§ Set task
Turn the lines of the records, starting at the line that contains "Task: Click the Gesamt total amount in EUR" and ending at the end of the records, into a Markdown table with the columns Row and Line. Skip any blank lines.

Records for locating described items

Start

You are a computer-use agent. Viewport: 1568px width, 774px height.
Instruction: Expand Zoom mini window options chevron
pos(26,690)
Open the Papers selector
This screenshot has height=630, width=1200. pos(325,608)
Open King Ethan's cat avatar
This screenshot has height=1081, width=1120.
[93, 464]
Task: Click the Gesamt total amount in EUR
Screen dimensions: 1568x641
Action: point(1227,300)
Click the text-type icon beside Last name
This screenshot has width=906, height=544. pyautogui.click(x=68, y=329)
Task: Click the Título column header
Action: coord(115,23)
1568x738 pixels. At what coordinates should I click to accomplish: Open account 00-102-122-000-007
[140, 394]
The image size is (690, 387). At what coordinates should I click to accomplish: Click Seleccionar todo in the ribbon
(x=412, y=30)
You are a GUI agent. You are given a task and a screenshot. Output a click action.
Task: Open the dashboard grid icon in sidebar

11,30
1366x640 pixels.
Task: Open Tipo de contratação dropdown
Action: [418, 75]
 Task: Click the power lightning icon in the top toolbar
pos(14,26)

End

§ Written answer
| Row | Line |
|---|---|
| 1 | Task: Click the Gesamt total amount in EUR |
| 2 | Screen dimensions: 1568x641 |
| 3 | Action: point(1227,300) |
| 4 | Click the text-type icon beside Last name |
| 5 | This screenshot has width=906, height=544. pyautogui.click(x=68, y=329) |
| 6 | Task: Click the Título column header |
| 7 | Action: coord(115,23) |
| 8 | 1568x738 pixels. At what coordinates should I click to accomplish: Open account 00-102-122-000-007 |
| 9 | [140, 394] |
| 10 | The image size is (690, 387). At what coordinates should I click to accomplish: Click Seleccionar todo in the ribbon |
| 11 | (x=412, y=30) |
| 12 | You are a GUI agent. You are given a task and a screenshot. Output a click action. |
| 13 | Task: Open the dashboard grid icon in sidebar |
| 14 | 11,30 |
| 15 | 1366x640 pixels. |
| 16 | Task: Open Tipo de contratação dropdown |
| 17 | Action: [418, 75] |
| 18 |  Task: Click the power lightning icon in the top toolbar |
| 19 | pos(14,26) |